|Ph.D Student||Tamir Tamar|
|Subject||Class-Constrained Resource Allocation Problems|
|Department||Department of Computer Science||Supervisor||Professor Hadas Shachnai|
We consider variants of classic packing and scheduling problems. These variants are motivated by problems arising in storage management for multimedia systems, in production planning, and in scheduling parallelizable jobs.

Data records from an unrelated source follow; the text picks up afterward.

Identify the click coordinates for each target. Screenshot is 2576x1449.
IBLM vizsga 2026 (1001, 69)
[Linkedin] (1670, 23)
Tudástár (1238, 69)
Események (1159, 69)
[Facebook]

In our packing problems, sets of items of different types need to be placed in multiple bins. The items may be of different sizes and values. Each bin has a limited capacity, and a bound on the number of different types of items it can hold. In the class-constrained multiple knapsack problem we wish to maximize the total value of the packed items. In the class-constrained fair placement problem our goal is to place the same (large) portion from each set. In the class-constrained bin-packing problem, we seek to minimize the number of (identical) bins, needed for packing all the items.
A scheduling problem with similar constraints is obtained from classic scheduling when we characterize each job by its length and two additional parameters, which specify the maximal number of machines that can share its execution (allotment constraint), and the maximal number of machines that can process the job simultaneously (parallelism constraint). Our objective is to minimize the overall completion time of the schedule (makespan). Previous work in this area dealt only with cases in which these parameters are unbounded, or get the value one.
Since all of the above problems are NP-hard, we focus on devising and analyzing approximation algorithms. We present hardness results, approximation algorithms, and characterize classes of instances for which optimal solutions can be found efficiently. For the above packing problems, we consider also the on-line version, in which the set of items to be packed is unknown in advance and the decision regarding the placement of each item needs to be taken upon its arrival.